Segment Start: Data records

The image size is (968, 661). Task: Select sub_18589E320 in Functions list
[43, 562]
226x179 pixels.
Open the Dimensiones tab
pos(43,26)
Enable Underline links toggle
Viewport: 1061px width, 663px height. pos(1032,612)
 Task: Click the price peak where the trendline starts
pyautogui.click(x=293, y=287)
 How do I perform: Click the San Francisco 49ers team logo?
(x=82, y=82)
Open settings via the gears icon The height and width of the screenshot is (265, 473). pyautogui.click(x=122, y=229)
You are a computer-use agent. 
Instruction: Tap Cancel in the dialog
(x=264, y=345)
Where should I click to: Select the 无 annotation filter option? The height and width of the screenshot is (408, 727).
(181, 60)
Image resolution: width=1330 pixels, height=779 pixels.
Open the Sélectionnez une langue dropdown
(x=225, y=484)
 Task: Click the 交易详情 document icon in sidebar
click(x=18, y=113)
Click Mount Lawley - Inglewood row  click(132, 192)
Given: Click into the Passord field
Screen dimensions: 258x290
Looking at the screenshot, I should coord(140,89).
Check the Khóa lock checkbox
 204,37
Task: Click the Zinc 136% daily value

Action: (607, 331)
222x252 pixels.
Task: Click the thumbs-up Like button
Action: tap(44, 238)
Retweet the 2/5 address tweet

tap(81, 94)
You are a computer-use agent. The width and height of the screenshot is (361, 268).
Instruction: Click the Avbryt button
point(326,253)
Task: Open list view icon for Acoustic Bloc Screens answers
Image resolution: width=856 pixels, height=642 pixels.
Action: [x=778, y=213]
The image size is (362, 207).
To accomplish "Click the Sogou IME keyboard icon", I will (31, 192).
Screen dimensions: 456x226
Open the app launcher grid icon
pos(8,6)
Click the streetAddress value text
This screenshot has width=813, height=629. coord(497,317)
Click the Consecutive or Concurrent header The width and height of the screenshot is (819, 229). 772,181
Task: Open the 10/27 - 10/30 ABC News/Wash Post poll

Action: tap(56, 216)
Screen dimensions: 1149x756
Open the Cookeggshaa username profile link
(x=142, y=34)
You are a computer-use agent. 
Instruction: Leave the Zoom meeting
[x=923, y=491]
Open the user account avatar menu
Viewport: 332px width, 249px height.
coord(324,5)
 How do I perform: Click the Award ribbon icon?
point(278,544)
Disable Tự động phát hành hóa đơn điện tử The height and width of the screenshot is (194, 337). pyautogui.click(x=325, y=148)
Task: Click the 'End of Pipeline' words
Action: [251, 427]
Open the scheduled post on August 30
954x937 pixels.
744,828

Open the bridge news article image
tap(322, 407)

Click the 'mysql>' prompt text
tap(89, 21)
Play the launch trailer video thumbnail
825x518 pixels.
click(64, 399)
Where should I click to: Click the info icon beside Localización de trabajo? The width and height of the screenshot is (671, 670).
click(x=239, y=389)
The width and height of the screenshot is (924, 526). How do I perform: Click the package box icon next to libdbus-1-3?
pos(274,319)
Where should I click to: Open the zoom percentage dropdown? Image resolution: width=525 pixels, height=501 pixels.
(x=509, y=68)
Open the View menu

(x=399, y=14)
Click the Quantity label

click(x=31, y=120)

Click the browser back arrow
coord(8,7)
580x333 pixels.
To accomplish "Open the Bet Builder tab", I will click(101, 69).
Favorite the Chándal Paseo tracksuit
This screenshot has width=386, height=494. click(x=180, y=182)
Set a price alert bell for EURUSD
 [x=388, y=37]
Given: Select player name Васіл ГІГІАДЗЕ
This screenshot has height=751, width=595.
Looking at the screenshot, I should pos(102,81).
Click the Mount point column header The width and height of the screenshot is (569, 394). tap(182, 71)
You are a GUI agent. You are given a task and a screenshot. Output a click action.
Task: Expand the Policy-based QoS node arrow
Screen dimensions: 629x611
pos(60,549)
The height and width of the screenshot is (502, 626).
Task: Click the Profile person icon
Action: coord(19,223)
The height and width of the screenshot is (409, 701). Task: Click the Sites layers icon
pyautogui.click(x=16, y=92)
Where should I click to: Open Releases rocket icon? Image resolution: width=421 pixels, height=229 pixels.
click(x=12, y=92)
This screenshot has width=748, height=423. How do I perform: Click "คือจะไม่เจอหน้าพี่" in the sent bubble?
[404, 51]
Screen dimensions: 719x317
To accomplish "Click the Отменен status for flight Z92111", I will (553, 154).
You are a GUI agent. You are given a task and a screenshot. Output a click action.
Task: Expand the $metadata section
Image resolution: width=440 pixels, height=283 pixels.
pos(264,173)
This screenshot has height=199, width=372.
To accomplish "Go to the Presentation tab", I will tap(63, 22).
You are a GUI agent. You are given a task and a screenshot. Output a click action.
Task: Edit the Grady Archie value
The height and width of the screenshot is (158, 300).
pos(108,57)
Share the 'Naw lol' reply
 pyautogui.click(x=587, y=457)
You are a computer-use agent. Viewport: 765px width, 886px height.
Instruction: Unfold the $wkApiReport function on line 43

Segment End: Data records

# Exercise details:
Copy out all the entries exactly once more.

# Output of the task:
The image size is (968, 661). Task: Select sub_18589E320 in Functions list
[43, 562]
226x179 pixels.
Open the Dimensiones tab
pos(43,26)
Enable Underline links toggle
Viewport: 1061px width, 663px height. pos(1032,612)
 Task: Click the price peak where the trendline starts
pyautogui.click(x=293, y=287)
 How do I perform: Click the San Francisco 49ers team logo?
(x=82, y=82)
Open settings via the gears icon The height and width of the screenshot is (265, 473). pyautogui.click(x=122, y=229)
You are a computer-use agent. 
Instruction: Tap Cancel in the dialog
(x=264, y=345)
Where should I click to: Select the 无 annotation filter option? The height and width of the screenshot is (408, 727).
(181, 60)
Image resolution: width=1330 pixels, height=779 pixels.
Open the Sélectionnez une langue dropdown
(x=225, y=484)
 Task: Click the 交易详情 document icon in sidebar
click(x=18, y=113)
Click Mount Lawley - Inglewood row  click(132, 192)
Given: Click into the Passord field
Screen dimensions: 258x290
Looking at the screenshot, I should coord(140,89).
Check the Khóa lock checkbox
 204,37
Task: Click the Zinc 136% daily value

Action: (607, 331)
222x252 pixels.
Task: Click the thumbs-up Like button
Action: tap(44, 238)
Retweet the 2/5 address tweet

tap(81, 94)
You are a computer-use agent. The width and height of the screenshot is (361, 268).
Instruction: Click the Avbryt button
point(326,253)
Task: Open list view icon for Acoustic Bloc Screens answers
Image resolution: width=856 pixels, height=642 pixels.
Action: [x=778, y=213]
The image size is (362, 207).
To accomplish "Click the Sogou IME keyboard icon", I will (31, 192).
Screen dimensions: 456x226
Open the app launcher grid icon
pos(8,6)
Click the streetAddress value text
This screenshot has width=813, height=629. coord(497,317)
Click the Consecutive or Concurrent header The width and height of the screenshot is (819, 229). 772,181
Task: Open the 10/27 - 10/30 ABC News/Wash Post poll

Action: tap(56, 216)
Screen dimensions: 1149x756
Open the Cookeggshaa username profile link
(x=142, y=34)
You are a computer-use agent. 
Instruction: Leave the Zoom meeting
[x=923, y=491]
Open the user account avatar menu
Viewport: 332px width, 249px height.
coord(324,5)
 How do I perform: Click the Award ribbon icon?
point(278,544)
Disable Tự động phát hành hóa đơn điện tử The height and width of the screenshot is (194, 337). pyautogui.click(x=325, y=148)
Task: Click the 'End of Pipeline' words
Action: [251, 427]
Open the scheduled post on August 30
954x937 pixels.
744,828

Open the bridge news article image
tap(322, 407)

Click the 'mysql>' prompt text
tap(89, 21)
Play the launch trailer video thumbnail
825x518 pixels.
click(64, 399)
Where should I click to: Click the info icon beside Localización de trabajo? The width and height of the screenshot is (671, 670).
click(x=239, y=389)
The width and height of the screenshot is (924, 526). How do I perform: Click the package box icon next to libdbus-1-3?
pos(274,319)
Where should I click to: Open the zoom percentage dropdown? Image resolution: width=525 pixels, height=501 pixels.
(x=509, y=68)
Open the View menu

(x=399, y=14)
Click the Quantity label

click(x=31, y=120)

Click the browser back arrow
coord(8,7)
580x333 pixels.
To accomplish "Open the Bet Builder tab", I will click(101, 69).
Favorite the Chándal Paseo tracksuit
This screenshot has width=386, height=494. click(x=180, y=182)
Set a price alert bell for EURUSD
 [x=388, y=37]
Given: Select player name Васіл ГІГІАДЗЕ
This screenshot has height=751, width=595.
Looking at the screenshot, I should pos(102,81).
Click the Mount point column header The width and height of the screenshot is (569, 394). tap(182, 71)
You are a GUI agent. You are given a task and a screenshot. Output a click action.
Task: Expand the Policy-based QoS node arrow
Screen dimensions: 629x611
pos(60,549)
The height and width of the screenshot is (502, 626).
Task: Click the Profile person icon
Action: coord(19,223)
The height and width of the screenshot is (409, 701). Task: Click the Sites layers icon
pyautogui.click(x=16, y=92)
Where should I click to: Open Releases rocket icon? Image resolution: width=421 pixels, height=229 pixels.
click(x=12, y=92)
This screenshot has width=748, height=423. How do I perform: Click "คือจะไม่เจอหน้าพี่" in the sent bubble?
[404, 51]
Screen dimensions: 719x317
To accomplish "Click the Отменен status for flight Z92111", I will (553, 154).
You are a GUI agent. You are given a task and a screenshot. Output a click action.
Task: Expand the $metadata section
Image resolution: width=440 pixels, height=283 pixels.
pos(264,173)
This screenshot has height=199, width=372.
To accomplish "Go to the Presentation tab", I will tap(63, 22).
You are a GUI agent. You are given a task and a screenshot. Output a click action.
Task: Edit the Grady Archie value
The height and width of the screenshot is (158, 300).
pos(108,57)
Share the 'Naw lol' reply
 pyautogui.click(x=587, y=457)
You are a computer-use agent. Viewport: 765px width, 886px height.
Instruction: Unfold the $wkApiReport function on line 43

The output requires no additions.